In [None]:
import numpy as np
import pandas as pd
import os
import sqlite3
from sklearn.preprocessing import StandardScaler
from sklearn.cluster import KMeans
from sklearn.metrics import adjusted_rand_score
import datetime
import matplotlib.pyplot as plt

In [None]:
rfm_data = pd.read_csv('/kaggle/input/bigot-benjamin-2-notebook-exploration-012025/customers_features.csv')

display(rfm_data.head())
display(rfm_data.info())

In [None]:
db_path = "/kaggle/input/olist-database/olist.db"

conn = sqlite3.connect(db_path)

tables_query = "SELECT name FROM sqlite_master WHERE type='table';"
tables = pd.read_sql_query(tables_query, conn)
display("Tables disponibles dans la base de données :", tables)

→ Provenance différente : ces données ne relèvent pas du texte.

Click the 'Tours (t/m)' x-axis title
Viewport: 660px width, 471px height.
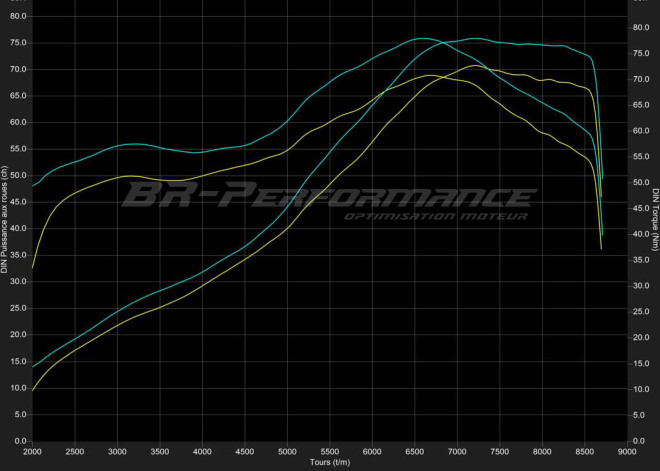329,463
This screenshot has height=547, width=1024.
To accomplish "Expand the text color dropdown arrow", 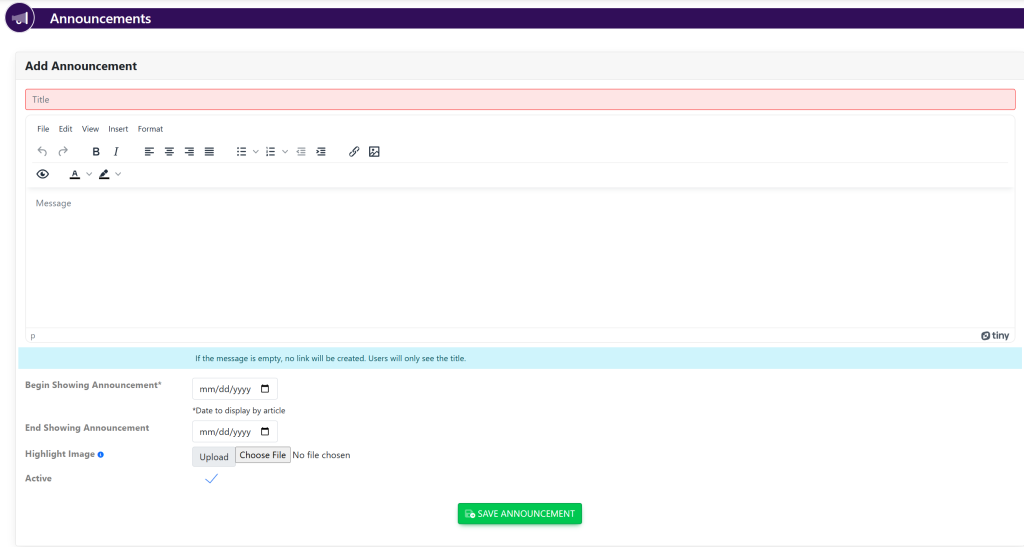I will (89, 174).
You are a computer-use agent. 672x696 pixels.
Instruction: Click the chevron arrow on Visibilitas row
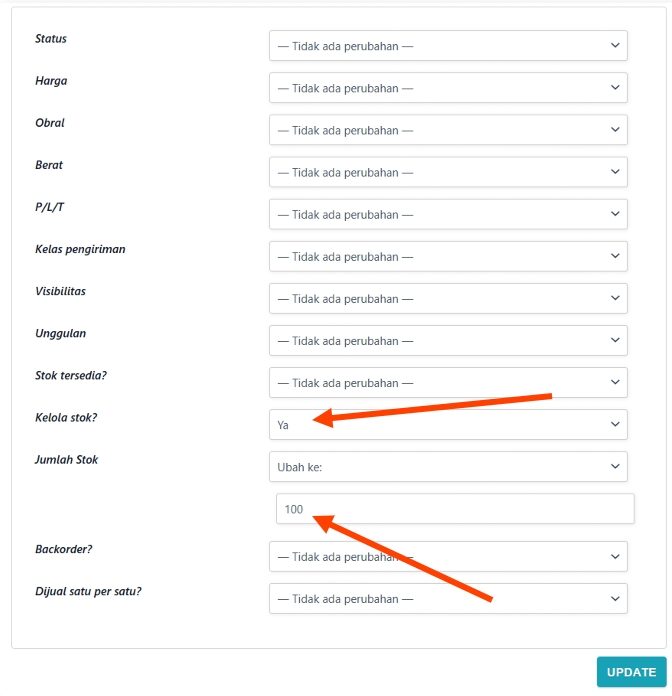coord(615,298)
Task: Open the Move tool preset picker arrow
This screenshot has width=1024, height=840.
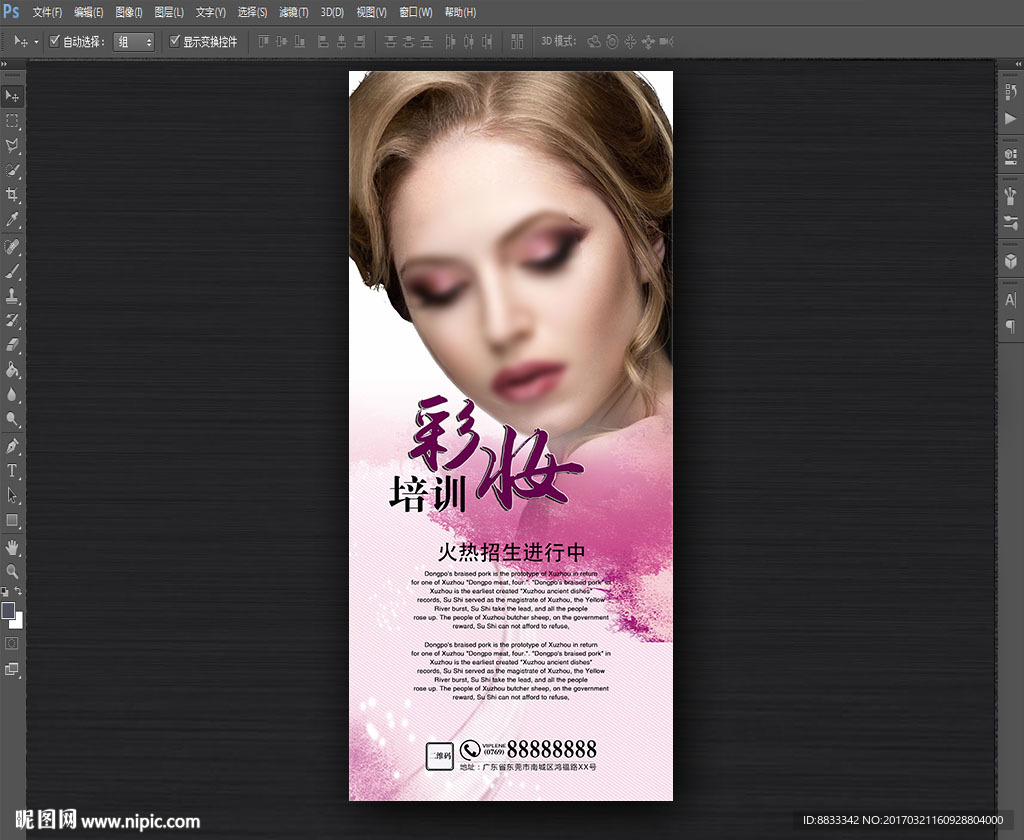Action: pos(37,42)
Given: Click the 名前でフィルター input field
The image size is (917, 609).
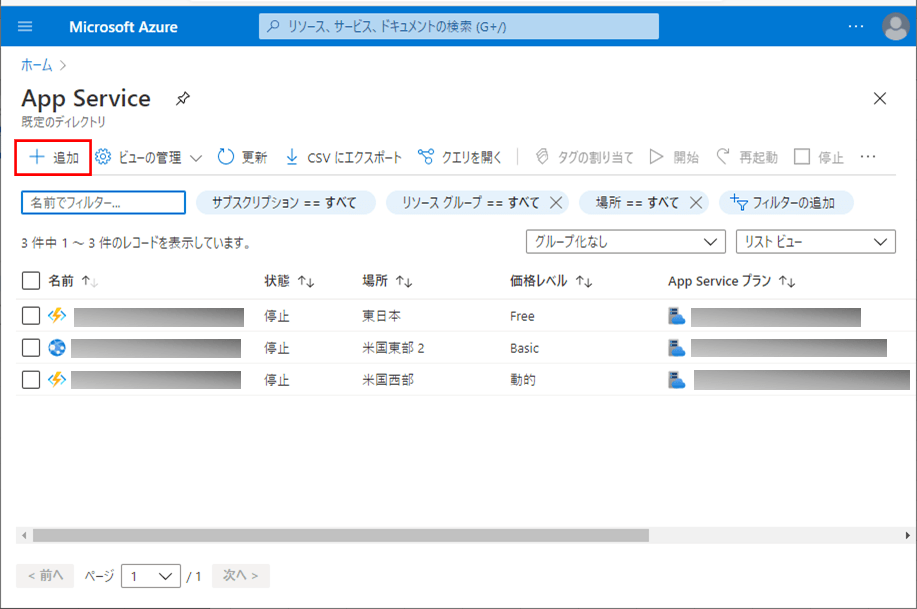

customers_data = pd.read_sql_query("SELECT * FROM customers", conn)
orders_data = pd.read_sql_query("SELECT * FROM orders", conn)

In [None]:
def create_features_for_date(conn, date_limit):
    """
    Génère les statistiques RFM et la moyenne des scores des avis pour une date limite donnée 
    en filtrant les commandes dans la base SQLite.
    """
    query = f"""
    SELECT
        customers.customer_id,
        MAX(orders.order_purchase_timestamp) AS last_order_date,
        COUNT(orders.order_id) AS frequency,
        SUM(order_pymts.payment_value) AS monetary,
        AVG(order_reviews.review_score) AS avg_review_score
    FROM customers
    JOIN orders ON customers.customer_id = orders.customer_id
    JOIN order_pymts ON orders.order_id = order_pymts.order_id
    LEFT JOIN order_reviews ON orders.order_id = order_reviews.order_id
    WHERE orders.order_purchase_timestamp <= '{date_limit}'
    GROUP BY customers.customer_id
    """
    rfm = pd.read_sql_query(query, conn)
    
    # Convertir la date de la dernière commande en "Recency" (jours depuis la dernière commande)
    date_limit_dt = pd.to_datetime(date_limit)
    rfm['last_order_date'] = pd.to_datetime(rfm['last_order_date'])
    rfm['recency'] = (date_limit_dt - rfm['last_order_date']).dt.days

    # Garder uniquement les colonnes RFM et la moyenne des scores d'avis
    rfm = rfm[['recency', 'frequency', 'monetary', 'avg_review_score']]
    
    return rfm

In [None]:
query = """
SELECT 
    MIN(order_purchase_timestamp) AS first_order_date,
    MAX(order_purchase_timestamp) AS last_order_date
FROM orders;
"""

dates = pd.read_sql_query(query, conn)
display(dates)

In [None]:
# Définir la date de départ T0
start_date = "2018-04-17"

# Générer les statistiques RFM pour T0
rfm_F0 = create_features_for_date(conn, start_date)
rfm_F0['avg_review_score'].fillna(rfm_F0['avg_review_score'].mean(), inplace=True)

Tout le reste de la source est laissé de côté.